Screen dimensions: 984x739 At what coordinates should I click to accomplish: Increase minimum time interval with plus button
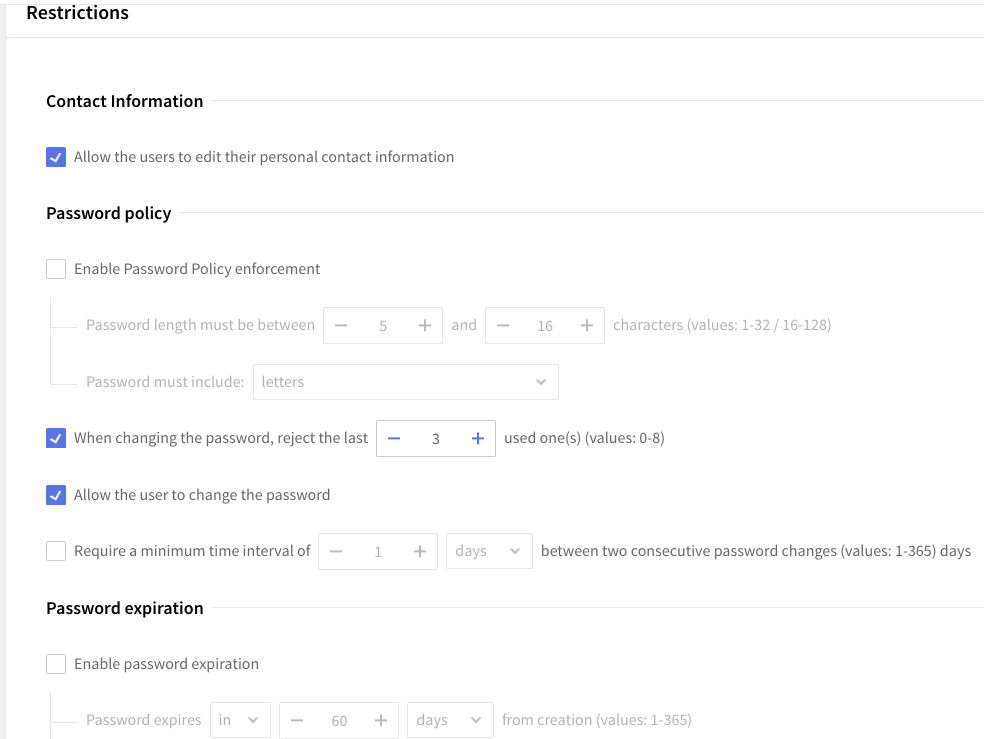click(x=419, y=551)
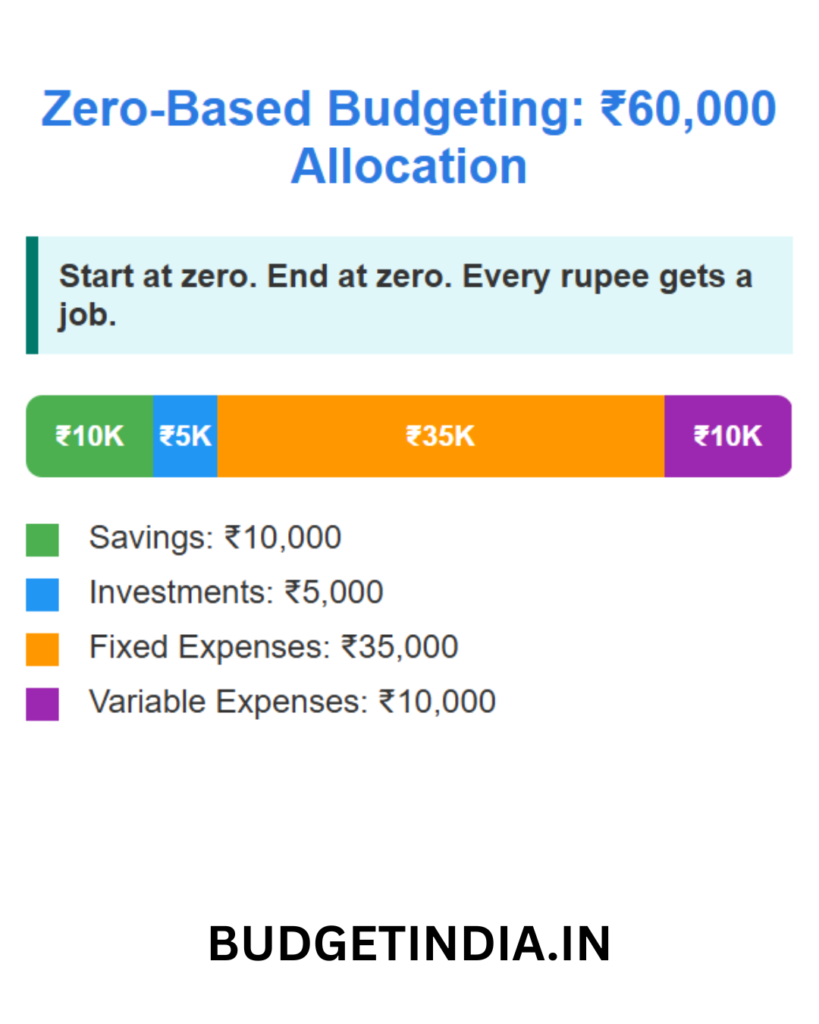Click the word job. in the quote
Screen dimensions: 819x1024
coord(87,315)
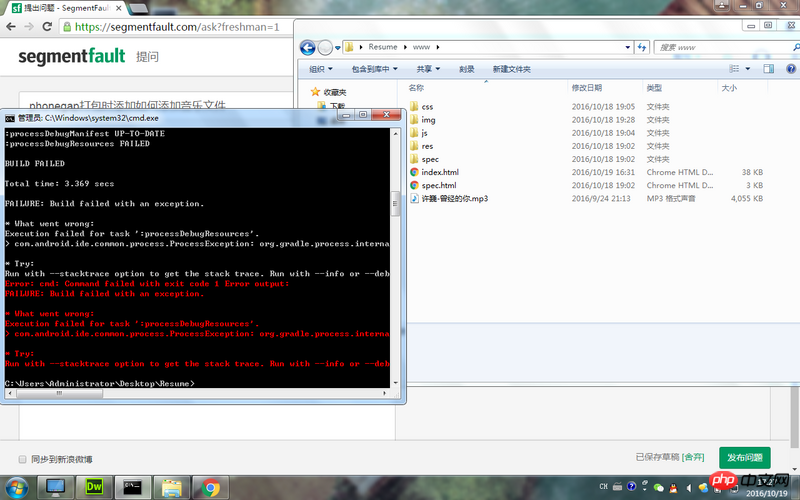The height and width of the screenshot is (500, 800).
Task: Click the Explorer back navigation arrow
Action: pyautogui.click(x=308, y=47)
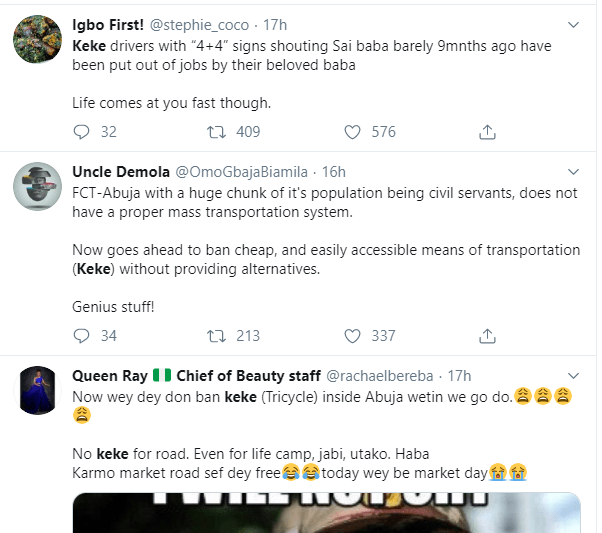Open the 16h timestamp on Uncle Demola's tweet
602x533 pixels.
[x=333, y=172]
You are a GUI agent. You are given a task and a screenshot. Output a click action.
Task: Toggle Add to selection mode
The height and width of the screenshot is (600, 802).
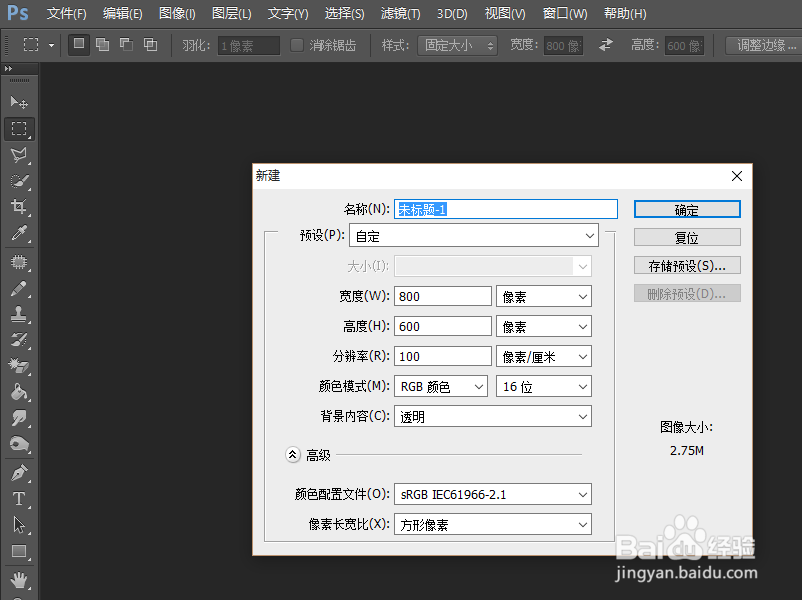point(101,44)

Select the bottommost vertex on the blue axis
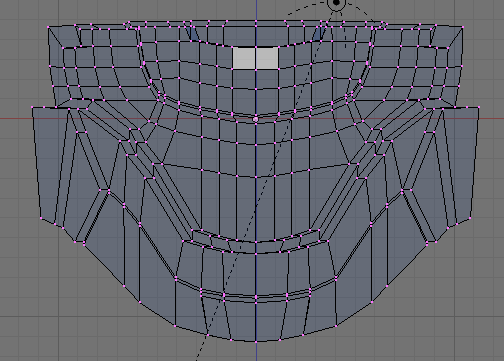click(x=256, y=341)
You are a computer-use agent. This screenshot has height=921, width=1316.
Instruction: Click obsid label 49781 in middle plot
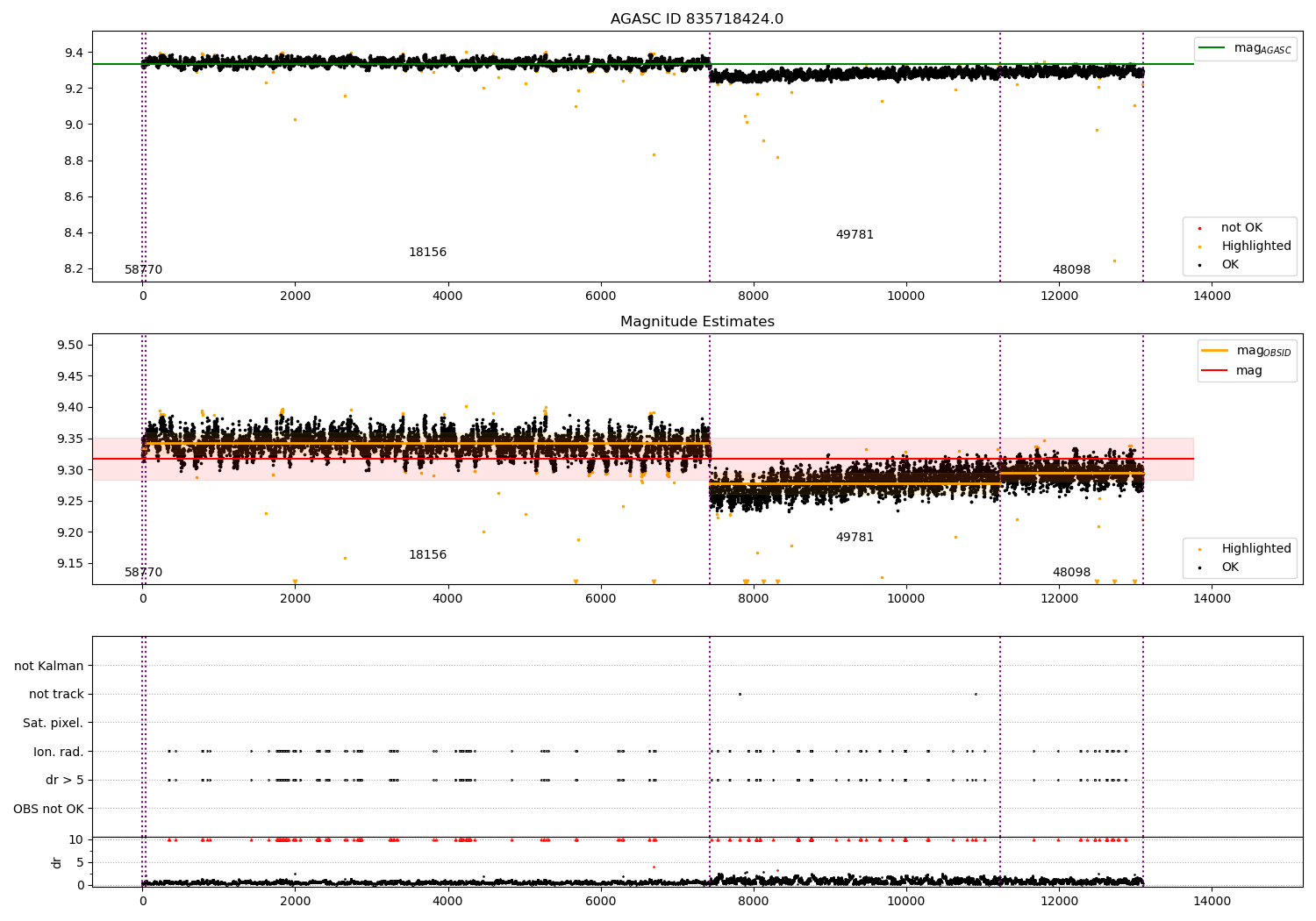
════
> [REQUIREMENTS]: Put every line from the start of the entries through the line containing "[x=333, y=172]" into a Markdown table with the columns Row and Entry Text, numbering the rows and skipping blank lines. Leave the pictures out.

> [EXERCISE OUTPUT]:
| Row | Entry Text |
|---|---|
| 1 | Screen dimensions: 984x739 At what coordinates should I click to accomplish: Increase minimum time interval with plus button |
| 2 | click(x=419, y=551) |
| 3 | Click the word job. in the quote |
| 4 | Screen dimensions: 819x1024 |
| 5 | coord(87,315) |
| 6 | The height and width of the screenshot is (500, 800). |
| 7 | Task: Click the Explorer back navigation arrow |
| 8 | Action: pyautogui.click(x=308, y=47) |
| 9 | Open the 16h timestamp on Uncle Demola's tweet |
| 10 | 602x533 pixels. |
| 11 | [x=333, y=172] |